Records for pointing at text and elements
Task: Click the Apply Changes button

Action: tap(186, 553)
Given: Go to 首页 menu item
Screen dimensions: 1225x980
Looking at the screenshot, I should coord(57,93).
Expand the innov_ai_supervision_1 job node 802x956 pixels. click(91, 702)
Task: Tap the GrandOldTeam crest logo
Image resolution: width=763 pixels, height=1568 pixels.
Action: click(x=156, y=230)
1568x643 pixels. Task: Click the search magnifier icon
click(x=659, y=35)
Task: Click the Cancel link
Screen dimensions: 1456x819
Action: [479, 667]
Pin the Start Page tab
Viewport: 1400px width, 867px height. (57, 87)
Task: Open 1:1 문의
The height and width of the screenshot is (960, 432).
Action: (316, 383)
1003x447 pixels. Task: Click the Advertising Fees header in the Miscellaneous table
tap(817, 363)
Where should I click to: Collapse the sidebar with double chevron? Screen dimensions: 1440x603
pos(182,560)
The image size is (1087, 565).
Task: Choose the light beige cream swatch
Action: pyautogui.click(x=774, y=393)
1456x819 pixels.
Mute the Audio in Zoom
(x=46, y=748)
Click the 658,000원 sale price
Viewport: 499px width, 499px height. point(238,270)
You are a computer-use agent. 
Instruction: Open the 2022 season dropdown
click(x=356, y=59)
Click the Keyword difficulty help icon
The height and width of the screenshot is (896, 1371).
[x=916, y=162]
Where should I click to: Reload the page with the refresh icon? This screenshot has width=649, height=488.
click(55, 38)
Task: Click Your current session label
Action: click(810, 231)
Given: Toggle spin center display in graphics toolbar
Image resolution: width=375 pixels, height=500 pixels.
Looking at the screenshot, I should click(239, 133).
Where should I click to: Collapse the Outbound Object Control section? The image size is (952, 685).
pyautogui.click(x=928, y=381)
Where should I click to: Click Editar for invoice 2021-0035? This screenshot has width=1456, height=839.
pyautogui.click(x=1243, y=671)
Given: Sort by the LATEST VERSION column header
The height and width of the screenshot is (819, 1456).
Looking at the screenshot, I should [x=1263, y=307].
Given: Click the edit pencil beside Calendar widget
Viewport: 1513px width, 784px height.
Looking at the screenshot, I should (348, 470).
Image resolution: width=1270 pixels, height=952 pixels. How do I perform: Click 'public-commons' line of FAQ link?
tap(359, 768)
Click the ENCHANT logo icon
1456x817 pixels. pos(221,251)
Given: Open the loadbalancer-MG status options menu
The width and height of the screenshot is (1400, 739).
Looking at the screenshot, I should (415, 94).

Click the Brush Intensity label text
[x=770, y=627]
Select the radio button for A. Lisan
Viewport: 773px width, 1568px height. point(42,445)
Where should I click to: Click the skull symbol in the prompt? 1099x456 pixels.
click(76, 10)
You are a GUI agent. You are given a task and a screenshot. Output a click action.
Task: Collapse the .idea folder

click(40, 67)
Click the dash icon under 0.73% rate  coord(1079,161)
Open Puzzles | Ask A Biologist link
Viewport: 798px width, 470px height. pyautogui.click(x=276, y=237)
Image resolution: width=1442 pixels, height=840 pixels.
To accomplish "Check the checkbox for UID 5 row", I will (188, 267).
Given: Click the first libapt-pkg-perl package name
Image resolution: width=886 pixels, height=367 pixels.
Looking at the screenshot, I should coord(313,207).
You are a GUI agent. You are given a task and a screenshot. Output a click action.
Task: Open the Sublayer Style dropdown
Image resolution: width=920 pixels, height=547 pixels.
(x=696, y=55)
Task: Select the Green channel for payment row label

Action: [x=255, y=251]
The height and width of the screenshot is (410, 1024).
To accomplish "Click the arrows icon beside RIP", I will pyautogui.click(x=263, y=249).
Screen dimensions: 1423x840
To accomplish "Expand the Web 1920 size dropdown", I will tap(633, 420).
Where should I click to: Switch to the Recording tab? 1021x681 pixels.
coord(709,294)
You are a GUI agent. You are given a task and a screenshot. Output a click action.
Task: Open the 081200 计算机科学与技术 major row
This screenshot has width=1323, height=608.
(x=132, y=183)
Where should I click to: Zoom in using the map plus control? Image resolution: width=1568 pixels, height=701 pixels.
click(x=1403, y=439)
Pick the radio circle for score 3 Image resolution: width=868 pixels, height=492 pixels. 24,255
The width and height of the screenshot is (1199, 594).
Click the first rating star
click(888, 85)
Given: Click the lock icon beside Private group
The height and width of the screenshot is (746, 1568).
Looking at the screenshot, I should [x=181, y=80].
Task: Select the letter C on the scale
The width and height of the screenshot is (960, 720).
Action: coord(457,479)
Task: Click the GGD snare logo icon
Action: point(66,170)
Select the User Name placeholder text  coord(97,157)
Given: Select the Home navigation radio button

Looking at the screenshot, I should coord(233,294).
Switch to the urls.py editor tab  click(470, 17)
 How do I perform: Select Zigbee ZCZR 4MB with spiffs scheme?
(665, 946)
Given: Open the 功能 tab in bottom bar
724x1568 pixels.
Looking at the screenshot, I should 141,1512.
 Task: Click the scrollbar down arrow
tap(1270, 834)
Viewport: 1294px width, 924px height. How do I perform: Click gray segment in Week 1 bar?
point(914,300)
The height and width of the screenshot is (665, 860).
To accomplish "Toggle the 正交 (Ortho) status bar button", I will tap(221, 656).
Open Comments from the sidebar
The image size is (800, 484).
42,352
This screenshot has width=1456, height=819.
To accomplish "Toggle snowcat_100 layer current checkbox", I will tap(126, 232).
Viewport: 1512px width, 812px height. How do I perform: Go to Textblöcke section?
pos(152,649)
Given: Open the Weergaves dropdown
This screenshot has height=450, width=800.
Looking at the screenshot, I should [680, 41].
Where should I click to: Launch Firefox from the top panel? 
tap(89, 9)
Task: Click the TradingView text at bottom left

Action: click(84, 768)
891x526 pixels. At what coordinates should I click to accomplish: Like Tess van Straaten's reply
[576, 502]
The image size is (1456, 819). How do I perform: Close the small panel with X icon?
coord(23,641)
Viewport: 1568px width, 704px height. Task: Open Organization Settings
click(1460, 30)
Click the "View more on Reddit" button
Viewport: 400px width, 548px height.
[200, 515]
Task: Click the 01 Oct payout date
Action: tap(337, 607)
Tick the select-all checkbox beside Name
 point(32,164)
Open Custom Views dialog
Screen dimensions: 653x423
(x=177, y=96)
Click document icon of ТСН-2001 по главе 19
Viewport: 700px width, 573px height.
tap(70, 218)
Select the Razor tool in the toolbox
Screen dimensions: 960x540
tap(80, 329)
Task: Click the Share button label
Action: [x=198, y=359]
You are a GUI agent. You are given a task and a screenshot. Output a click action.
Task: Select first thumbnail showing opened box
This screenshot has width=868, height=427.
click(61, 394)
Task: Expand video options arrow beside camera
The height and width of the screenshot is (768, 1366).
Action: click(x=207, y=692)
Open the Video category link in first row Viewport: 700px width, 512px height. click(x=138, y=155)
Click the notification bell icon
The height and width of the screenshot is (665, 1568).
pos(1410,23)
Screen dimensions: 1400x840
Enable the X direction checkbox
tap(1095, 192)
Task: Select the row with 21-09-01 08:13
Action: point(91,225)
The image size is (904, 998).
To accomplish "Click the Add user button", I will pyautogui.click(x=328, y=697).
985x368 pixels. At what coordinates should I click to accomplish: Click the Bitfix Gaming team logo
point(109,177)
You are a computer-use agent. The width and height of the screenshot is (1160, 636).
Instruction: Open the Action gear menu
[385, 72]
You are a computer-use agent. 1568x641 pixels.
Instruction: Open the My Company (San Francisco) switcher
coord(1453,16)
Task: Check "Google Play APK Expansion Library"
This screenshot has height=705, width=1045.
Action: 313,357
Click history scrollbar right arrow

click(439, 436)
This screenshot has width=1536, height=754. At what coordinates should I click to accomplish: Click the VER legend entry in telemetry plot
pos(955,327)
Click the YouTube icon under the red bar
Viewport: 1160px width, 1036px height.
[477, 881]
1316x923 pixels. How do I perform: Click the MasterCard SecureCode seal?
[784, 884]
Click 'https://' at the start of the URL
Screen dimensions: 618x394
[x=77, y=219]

* [REQUIRED WORK]:
Write out the rows from the line with "1456x819 pixels." through the line with "[x=916, y=162]", both lines included, copying every character unchanged.

* [OUTPUT FOR THIS TASK]:
1456x819 pixels.
Mute the Audio in Zoom
(x=46, y=748)
Click the 658,000원 sale price
Viewport: 499px width, 499px height. point(238,270)
You are a computer-use agent. 
Instruction: Open the 2022 season dropdown
click(x=356, y=59)
Click the Keyword difficulty help icon
The height and width of the screenshot is (896, 1371).
[x=916, y=162]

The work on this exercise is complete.